INSTRUCTIONS TO FOLLOW →
Using the listing below, output only the lines from the one that contains "This screenshot has height=822, width=1263." through the one that contains "The height and width of the screenshot is (243, 344).", inclusive, exactly as given and without images.

EXTRACTED DATA →
((

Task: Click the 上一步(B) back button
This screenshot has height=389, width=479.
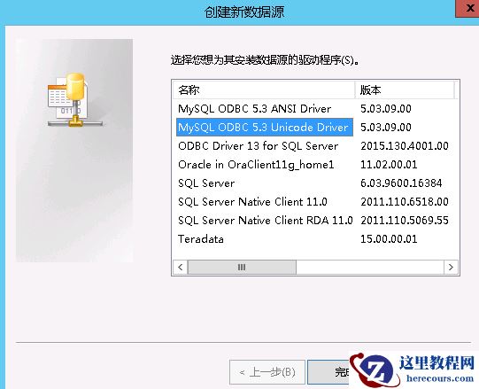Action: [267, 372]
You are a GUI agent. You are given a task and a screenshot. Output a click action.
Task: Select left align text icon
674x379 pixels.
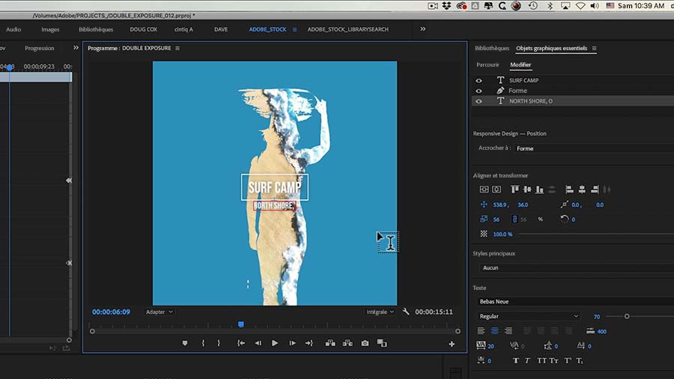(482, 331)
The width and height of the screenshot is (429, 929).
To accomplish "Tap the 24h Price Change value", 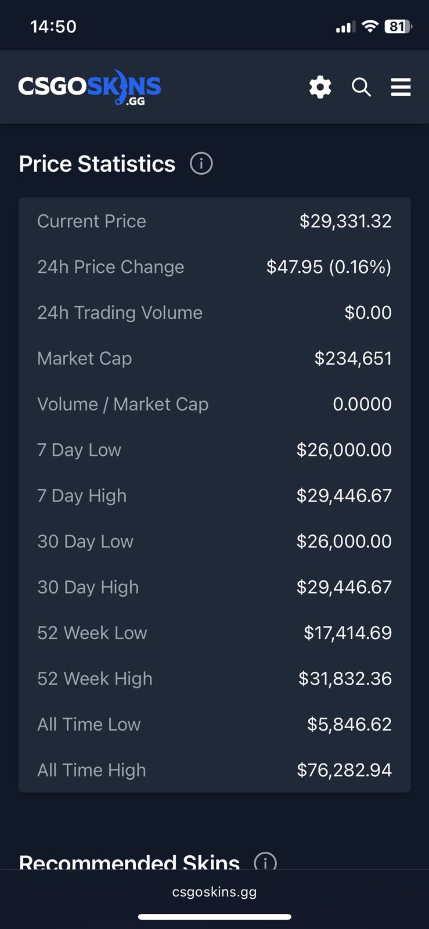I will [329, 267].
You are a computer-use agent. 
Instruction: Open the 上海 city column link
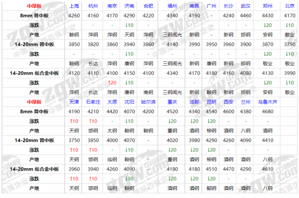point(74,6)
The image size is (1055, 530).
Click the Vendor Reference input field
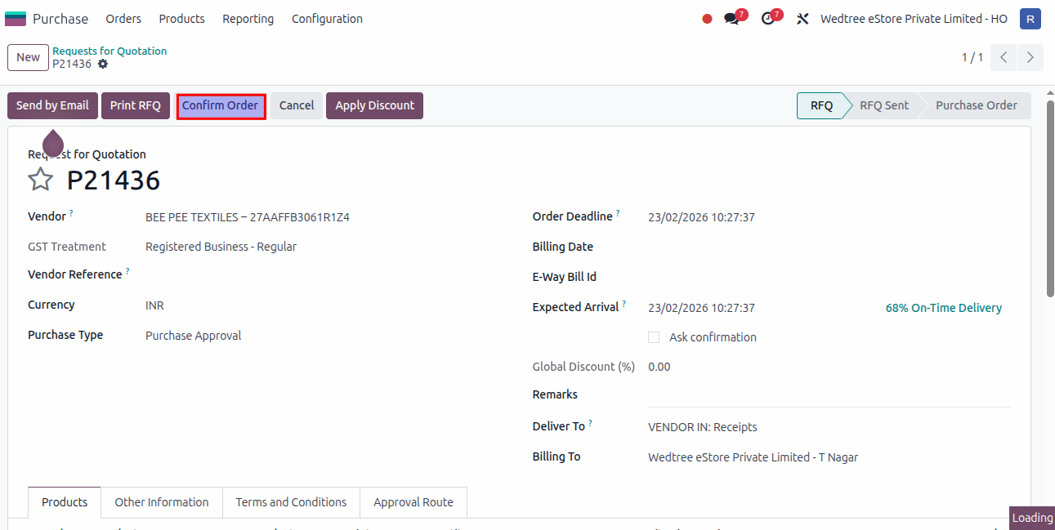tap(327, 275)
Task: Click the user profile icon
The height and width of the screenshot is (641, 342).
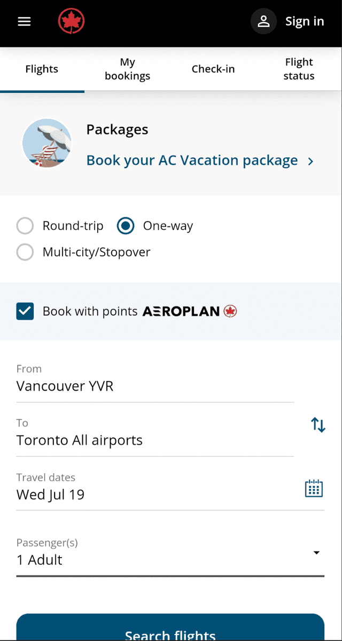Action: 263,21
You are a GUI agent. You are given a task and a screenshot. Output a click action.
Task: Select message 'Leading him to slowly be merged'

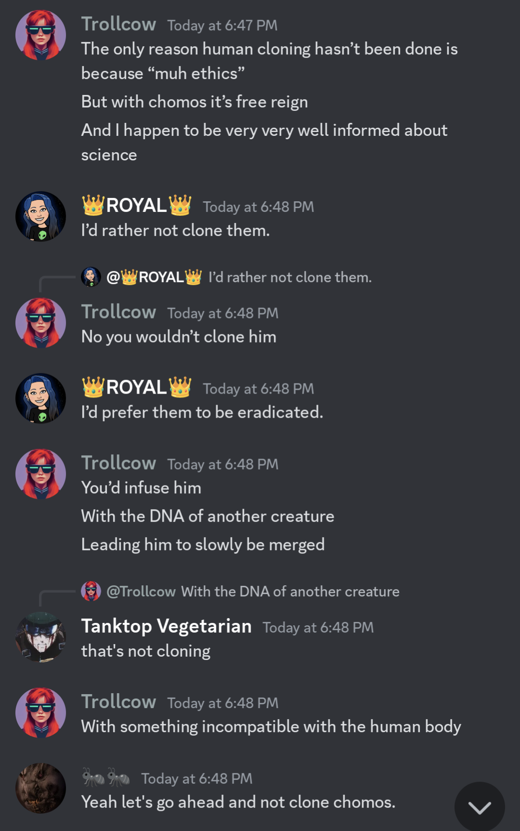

))
((

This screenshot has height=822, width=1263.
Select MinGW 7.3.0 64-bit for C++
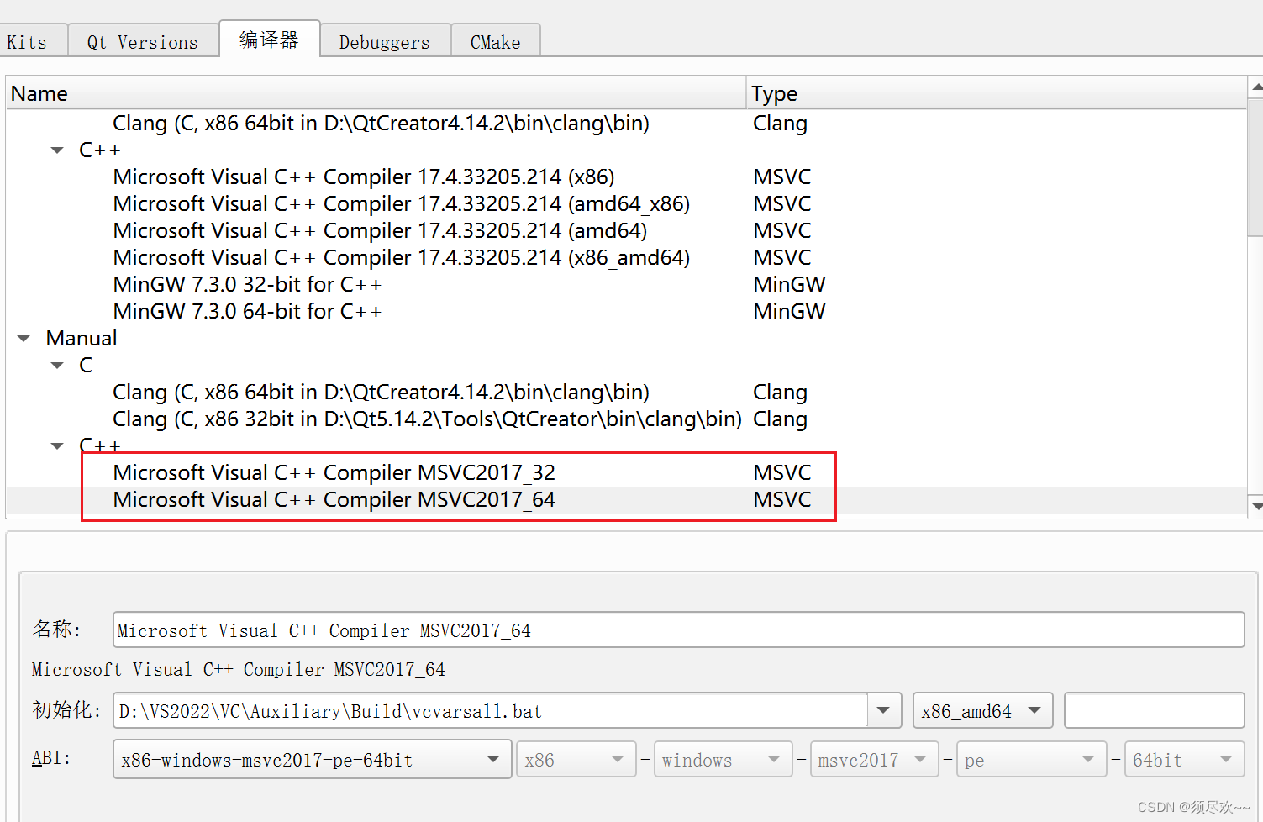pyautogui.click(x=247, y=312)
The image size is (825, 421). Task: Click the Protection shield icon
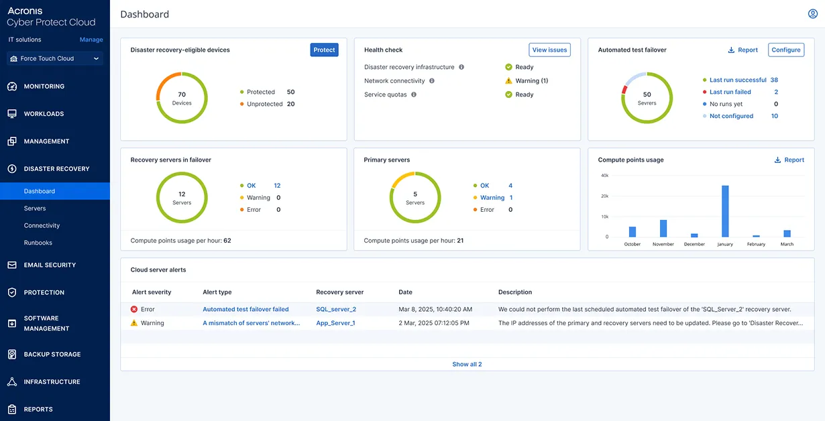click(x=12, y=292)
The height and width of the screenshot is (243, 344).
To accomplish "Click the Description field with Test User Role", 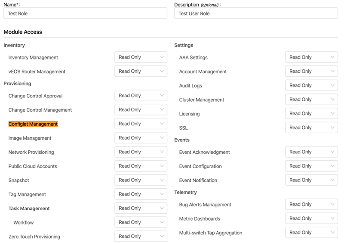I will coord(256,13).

))
((

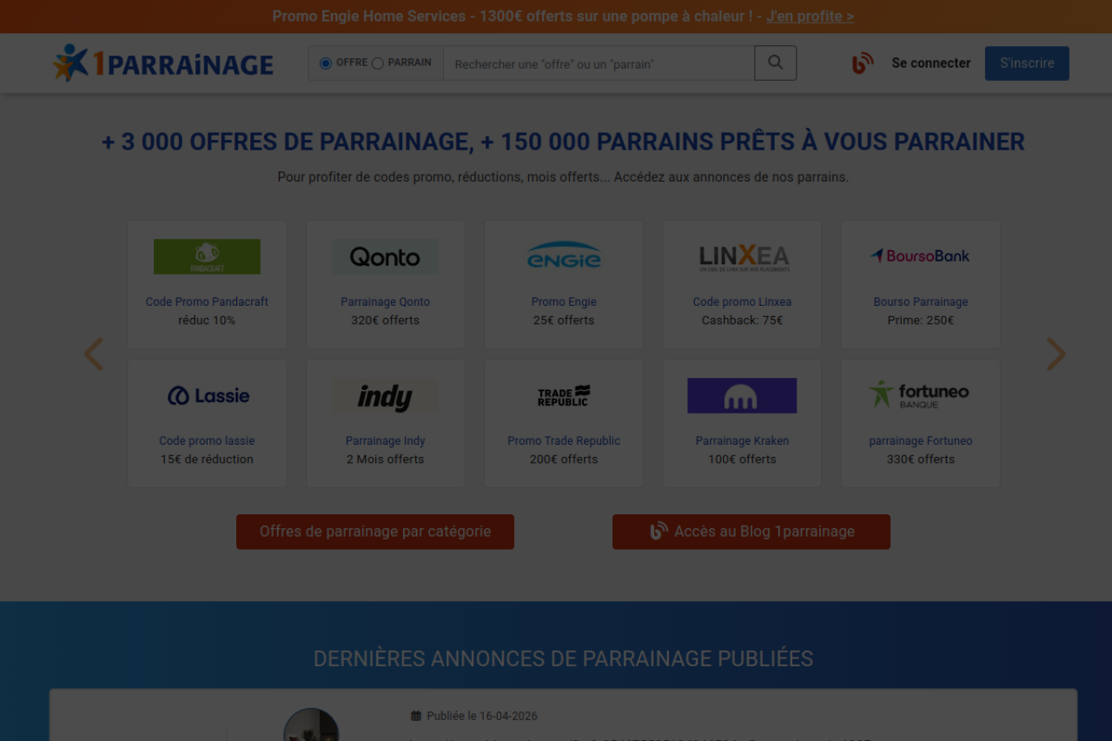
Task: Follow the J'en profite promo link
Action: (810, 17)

))

SOLUTION FOR THIS PROBLEM →
This screenshot has height=822, width=1263.
Select MinGW 7.3.0 64-bit for C++
pyautogui.click(x=247, y=312)
The image size is (825, 421). Task: Click the Protection shield icon
click(x=12, y=292)
The height and width of the screenshot is (243, 344).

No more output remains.